*** Data shown
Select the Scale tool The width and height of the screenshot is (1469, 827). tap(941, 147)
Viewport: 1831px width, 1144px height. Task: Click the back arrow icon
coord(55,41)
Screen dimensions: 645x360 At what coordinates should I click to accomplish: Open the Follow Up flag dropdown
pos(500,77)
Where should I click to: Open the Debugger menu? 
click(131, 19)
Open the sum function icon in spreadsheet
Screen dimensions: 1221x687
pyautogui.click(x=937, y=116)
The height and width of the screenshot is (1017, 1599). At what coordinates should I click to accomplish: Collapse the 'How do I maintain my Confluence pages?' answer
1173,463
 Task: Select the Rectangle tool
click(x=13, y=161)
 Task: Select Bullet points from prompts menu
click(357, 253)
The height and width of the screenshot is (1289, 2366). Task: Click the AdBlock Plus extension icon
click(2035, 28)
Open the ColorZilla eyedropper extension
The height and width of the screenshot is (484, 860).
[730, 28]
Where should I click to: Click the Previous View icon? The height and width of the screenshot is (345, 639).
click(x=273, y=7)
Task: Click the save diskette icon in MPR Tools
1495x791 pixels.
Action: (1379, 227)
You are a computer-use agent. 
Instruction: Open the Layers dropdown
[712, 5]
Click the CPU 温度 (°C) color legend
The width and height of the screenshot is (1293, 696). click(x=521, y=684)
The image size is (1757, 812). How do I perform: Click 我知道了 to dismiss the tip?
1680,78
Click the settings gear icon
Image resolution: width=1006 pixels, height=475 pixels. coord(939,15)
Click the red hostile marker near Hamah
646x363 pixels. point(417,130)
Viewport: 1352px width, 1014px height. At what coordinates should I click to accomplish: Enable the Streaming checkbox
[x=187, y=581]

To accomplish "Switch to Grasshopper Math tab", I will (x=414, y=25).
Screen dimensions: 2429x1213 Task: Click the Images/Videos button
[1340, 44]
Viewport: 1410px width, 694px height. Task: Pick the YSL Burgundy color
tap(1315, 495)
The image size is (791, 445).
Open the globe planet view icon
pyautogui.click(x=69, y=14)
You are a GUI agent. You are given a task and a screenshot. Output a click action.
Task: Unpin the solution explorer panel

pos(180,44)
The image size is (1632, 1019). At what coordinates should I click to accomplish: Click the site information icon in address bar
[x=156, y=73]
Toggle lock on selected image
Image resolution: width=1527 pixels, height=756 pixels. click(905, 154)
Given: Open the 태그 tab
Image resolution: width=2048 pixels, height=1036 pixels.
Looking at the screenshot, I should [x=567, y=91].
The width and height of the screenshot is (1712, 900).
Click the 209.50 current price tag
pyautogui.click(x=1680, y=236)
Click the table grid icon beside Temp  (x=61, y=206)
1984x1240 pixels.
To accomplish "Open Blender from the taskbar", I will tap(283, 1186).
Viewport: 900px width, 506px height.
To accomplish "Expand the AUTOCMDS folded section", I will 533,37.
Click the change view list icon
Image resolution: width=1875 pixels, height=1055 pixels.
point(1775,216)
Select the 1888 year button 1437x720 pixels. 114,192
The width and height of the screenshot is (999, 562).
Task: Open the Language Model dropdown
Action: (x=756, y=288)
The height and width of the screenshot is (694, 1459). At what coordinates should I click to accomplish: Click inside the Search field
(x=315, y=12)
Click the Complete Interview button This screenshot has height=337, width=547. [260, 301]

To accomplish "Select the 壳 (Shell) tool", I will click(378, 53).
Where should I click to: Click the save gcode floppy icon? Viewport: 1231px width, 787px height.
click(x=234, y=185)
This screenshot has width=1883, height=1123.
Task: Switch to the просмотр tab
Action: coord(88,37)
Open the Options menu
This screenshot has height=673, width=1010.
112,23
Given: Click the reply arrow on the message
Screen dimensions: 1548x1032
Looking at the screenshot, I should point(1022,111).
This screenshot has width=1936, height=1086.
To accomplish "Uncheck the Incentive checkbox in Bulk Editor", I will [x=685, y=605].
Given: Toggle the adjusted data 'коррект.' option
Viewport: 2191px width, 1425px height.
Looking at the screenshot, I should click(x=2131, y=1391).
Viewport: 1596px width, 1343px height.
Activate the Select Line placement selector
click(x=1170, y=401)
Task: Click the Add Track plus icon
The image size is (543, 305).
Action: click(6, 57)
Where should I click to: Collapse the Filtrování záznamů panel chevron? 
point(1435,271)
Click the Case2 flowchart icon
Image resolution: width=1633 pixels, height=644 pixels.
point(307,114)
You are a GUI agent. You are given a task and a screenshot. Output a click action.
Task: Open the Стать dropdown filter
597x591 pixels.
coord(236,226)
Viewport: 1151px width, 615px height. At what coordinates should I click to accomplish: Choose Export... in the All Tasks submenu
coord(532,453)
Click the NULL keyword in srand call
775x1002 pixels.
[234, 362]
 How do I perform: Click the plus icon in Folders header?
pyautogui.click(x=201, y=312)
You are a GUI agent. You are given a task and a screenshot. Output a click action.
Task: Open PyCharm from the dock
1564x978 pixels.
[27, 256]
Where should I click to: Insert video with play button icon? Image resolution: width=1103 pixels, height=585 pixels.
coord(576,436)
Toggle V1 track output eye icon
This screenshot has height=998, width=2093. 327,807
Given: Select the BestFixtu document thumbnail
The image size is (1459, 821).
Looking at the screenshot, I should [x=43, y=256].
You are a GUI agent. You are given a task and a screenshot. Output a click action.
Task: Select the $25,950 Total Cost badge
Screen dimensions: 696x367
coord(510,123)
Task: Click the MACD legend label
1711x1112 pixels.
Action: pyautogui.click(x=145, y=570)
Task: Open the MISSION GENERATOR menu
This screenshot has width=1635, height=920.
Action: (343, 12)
******
Work required: What the answer should hold is an exact copy of each line from the one containing "Task: Open the MISSION GENERATOR menu" to the final line of the listing above.

Answer for the task:
Task: Open the MISSION GENERATOR menu
This screenshot has width=1635, height=920.
Action: (343, 12)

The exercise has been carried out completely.